TASK STATEMENT:
Repeat each line, word for word, from the one containing "Movies and documentaries (125, 2166)" through the last line of the entries, and include no other output.

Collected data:
▬▬▬

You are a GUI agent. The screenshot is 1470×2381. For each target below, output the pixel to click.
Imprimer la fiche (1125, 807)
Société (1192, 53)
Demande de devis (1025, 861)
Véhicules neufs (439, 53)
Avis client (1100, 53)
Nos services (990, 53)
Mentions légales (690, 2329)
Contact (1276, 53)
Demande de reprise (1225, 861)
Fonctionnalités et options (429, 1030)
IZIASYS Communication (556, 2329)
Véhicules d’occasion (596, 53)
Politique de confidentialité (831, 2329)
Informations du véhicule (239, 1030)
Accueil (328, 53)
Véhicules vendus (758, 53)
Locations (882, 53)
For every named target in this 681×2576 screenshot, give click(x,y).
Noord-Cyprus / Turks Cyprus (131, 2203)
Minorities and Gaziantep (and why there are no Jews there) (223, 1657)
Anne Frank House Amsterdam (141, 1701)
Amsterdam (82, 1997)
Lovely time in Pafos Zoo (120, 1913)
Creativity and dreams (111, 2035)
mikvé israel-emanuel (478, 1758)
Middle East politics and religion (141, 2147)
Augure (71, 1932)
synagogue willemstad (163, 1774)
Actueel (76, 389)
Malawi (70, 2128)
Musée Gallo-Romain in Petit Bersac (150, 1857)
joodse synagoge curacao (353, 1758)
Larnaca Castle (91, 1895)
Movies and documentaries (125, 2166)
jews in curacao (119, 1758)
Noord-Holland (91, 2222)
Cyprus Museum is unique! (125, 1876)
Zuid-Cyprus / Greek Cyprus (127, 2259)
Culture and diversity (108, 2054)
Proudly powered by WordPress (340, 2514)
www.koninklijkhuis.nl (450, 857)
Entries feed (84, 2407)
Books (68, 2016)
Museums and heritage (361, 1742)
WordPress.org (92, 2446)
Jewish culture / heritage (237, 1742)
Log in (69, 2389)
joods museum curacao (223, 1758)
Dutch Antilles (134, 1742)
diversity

▬▬▬

SOLUTION:
Movies and documentaries (125, 2166)
jews in curacao (119, 1758)
Noord-Holland (91, 2222)
Cyprus Museum is unique! (125, 1876)
Zuid-Cyprus / Greek Cyprus (127, 2259)
Culture and diversity (108, 2054)
Proudly powered by WordPress (340, 2514)
www.koninklijkhuis.nl (450, 857)
Entries feed (84, 2407)
Books (68, 2016)
Museums and heritage (361, 1742)
WordPress.org (92, 2446)
Jewish culture / heritage (237, 1742)
Log in (69, 2389)
joods museum curacao (223, 1758)
Dutch Antilles (134, 1742)
diversity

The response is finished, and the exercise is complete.